On the whole I would say that MD clinical education is better than DO education. Of course there are exceptions, but what MD school ships there classes halfway across the US? DO schools don't pay their teachers either. This argument has been hashed out before many times. Clinical education is what you put into it.

OMD, I guess being a RRT taking orders from docs makes you an expert on "real-life". I got news for you - there are others out there with just as much and GASP! maybe even more past experience and responsibility than you. So don't act like you are the end-all know-all. :mad:
 
hi again
I will say it again, I am a person ONLY applying to DO schools. NYCOM came to my university and did a presentation. I am a nursing major(BSN) and what they had to say really impressed me. I'm sure there are people who apply to both, and don't get in one or the other, but you don't need to say as a matter of fact everyone because I know I am not. I have taken every science under the sun, and have ample clinical experience. I am in family practice right now, but who knows maybe that will chance once(and if) I am in medical school. I keep hearing people say if you want to specialize don't go DO. While I am sure it is more difficult, there is a DO orthopedic surgeon where I live in a practice with MD's. I am from NY though, and it does not seem as big a difference here than other places.
My point is I am only applying DO, and only to schools I want to go to. I am sure I could go MD, and yes I'm sure there stats are a little higher than DO schools, but overall it appears DO's are much better rounded. I mean why would you want to accept an applicant who ONLY has the numbers and NO experience at all??? Just bc they think it will be cool to be a doctor and have never set foot next to a patient??? You see this is the main reason I AM PICKING DO! I am already in a heathcare field and this seems more logical to me!
Good luck to all both MD and DO
 
Why do people seem to think that MD students have no clinical experience prior to med school? This untrue. Clinical experience and extra-curricular activities are how these people with high score and "no other skills" as someone put it distinguish themselves from other applicants.
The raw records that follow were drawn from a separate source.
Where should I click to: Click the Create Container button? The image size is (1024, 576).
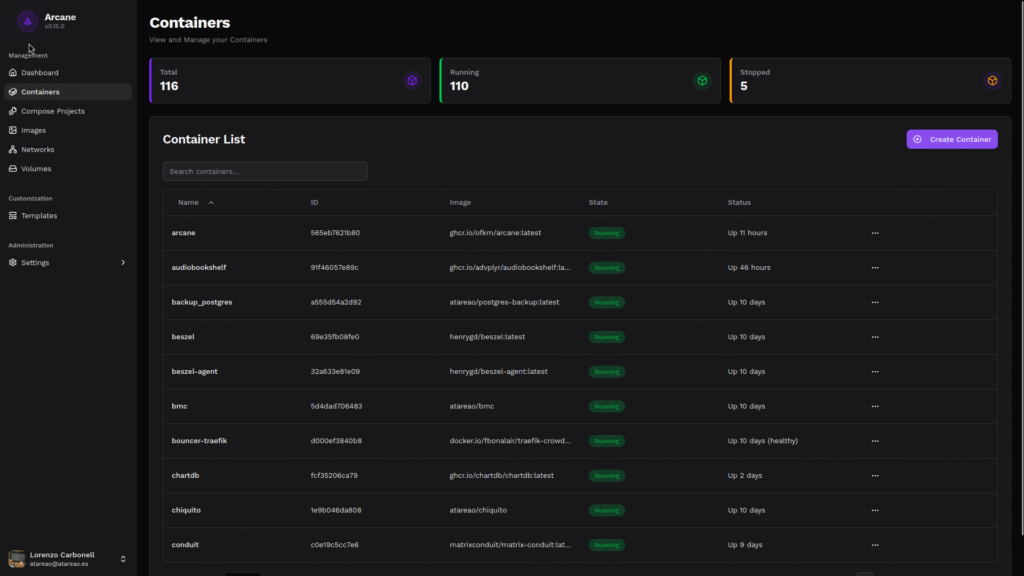(951, 139)
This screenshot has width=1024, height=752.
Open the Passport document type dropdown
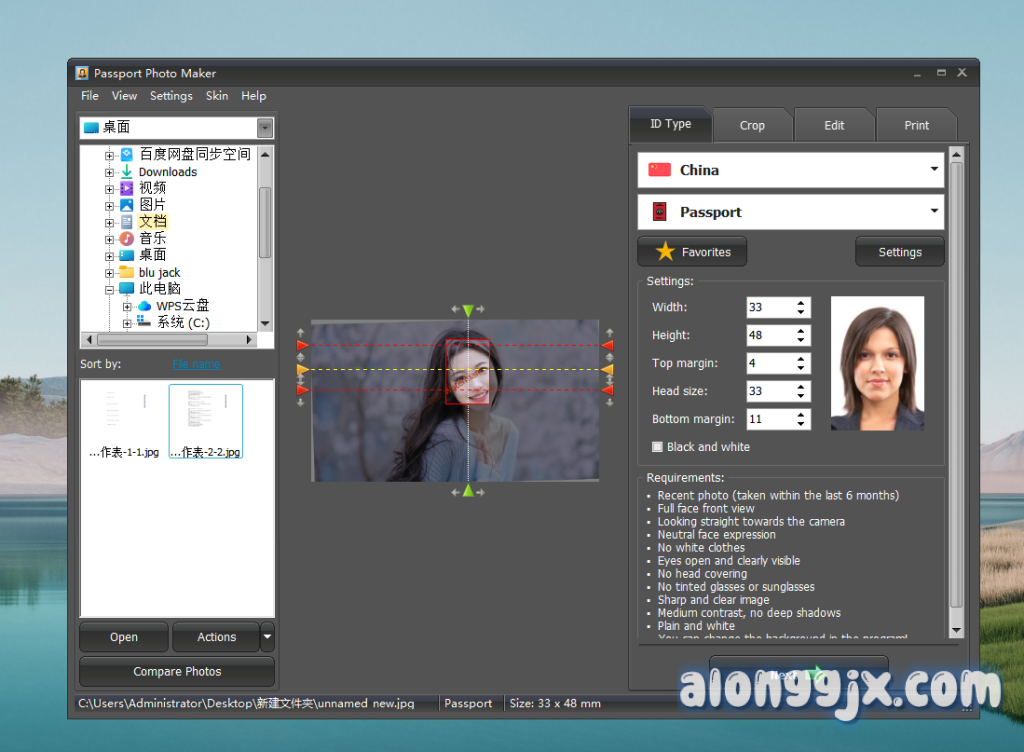tap(934, 212)
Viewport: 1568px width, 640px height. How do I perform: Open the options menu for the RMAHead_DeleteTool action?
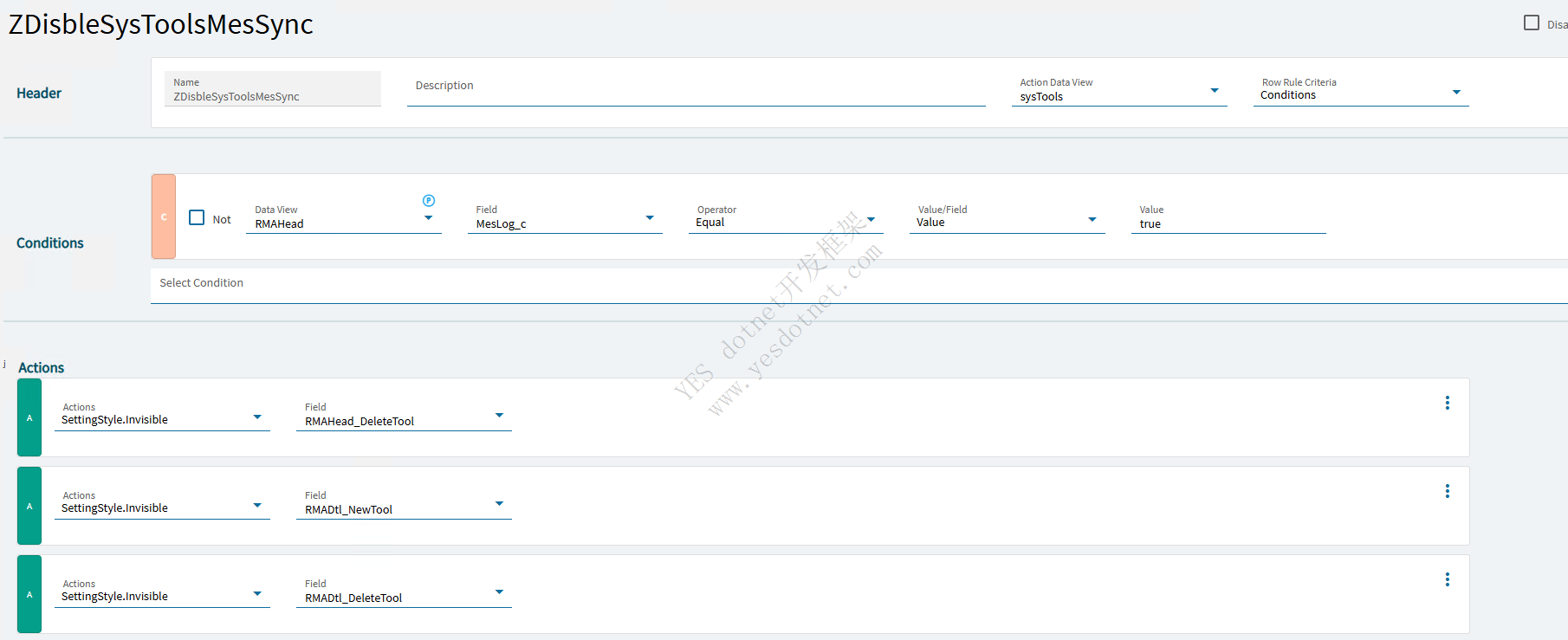point(1447,403)
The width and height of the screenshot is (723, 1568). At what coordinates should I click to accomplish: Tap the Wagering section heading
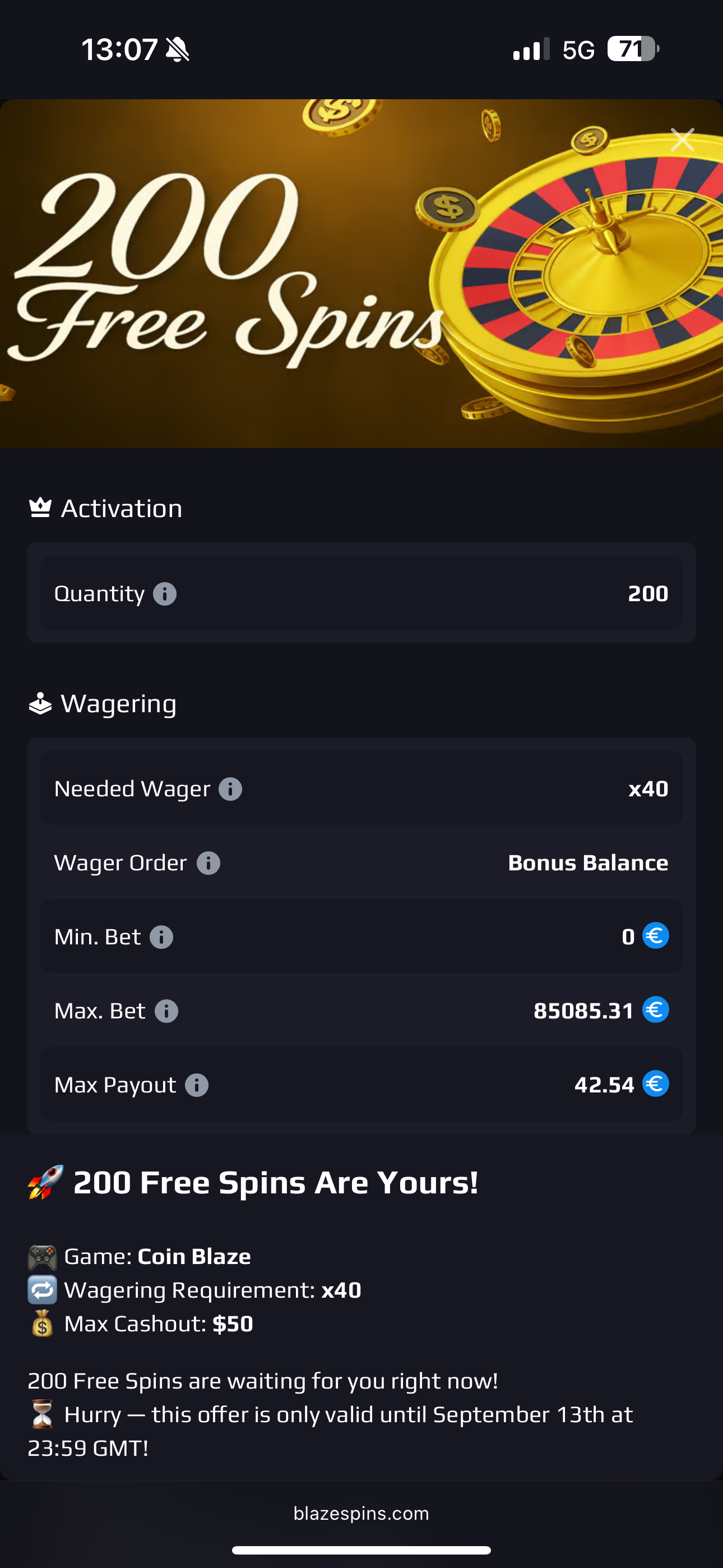pos(119,704)
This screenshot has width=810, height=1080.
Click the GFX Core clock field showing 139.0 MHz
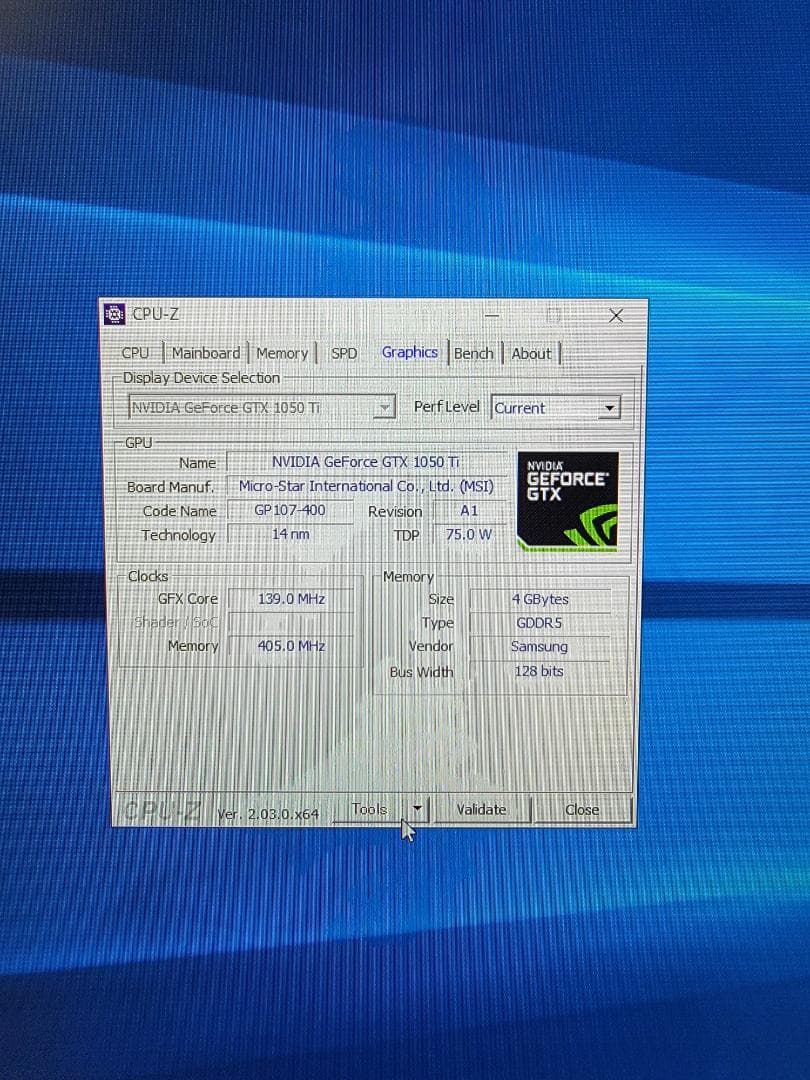[290, 598]
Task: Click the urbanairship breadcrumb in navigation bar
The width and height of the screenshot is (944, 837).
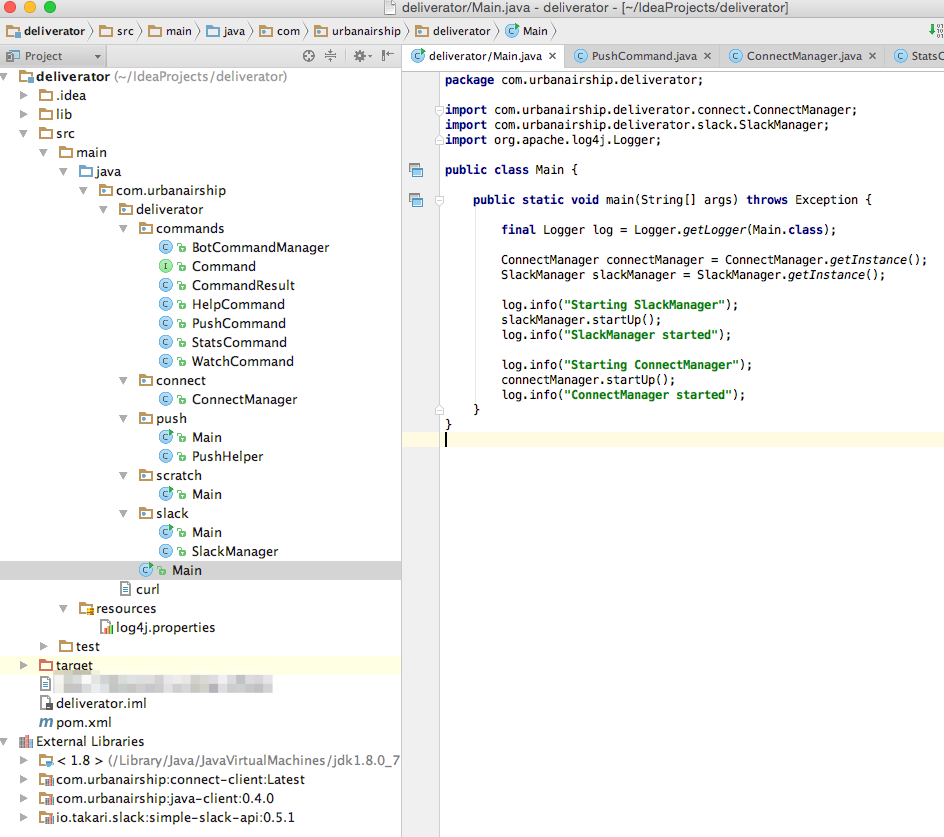Action: tap(365, 31)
As a matter of fact, when I applied last year, I was rejected from every school I applied to (all MD) because my average stats were not made any better by mediocre EC's and clinical experience (I know this because I called all the schools and asked). These things are extremely important to the allopathic admissions process. Don't kid yourself that they're not. And many allopathic schools now have clinical exposure via preceptors in the first two years-- not all do, but this is a trend they are following.

I really don't like this discussion. Some people have posted with maturity, and others have definitely not. Neither profession is superior to the other. Good and bad doctors come out of both disciplines. Most people say that your medical education is what you make of it. That is the important thing. If you prefer one philosophy over the other, great. If not, great. If you have a story about why you chose one over the other, wonderful! But can we please refrain from belittling each other? It really detracts from a well-thought out and wonderfully-put idea.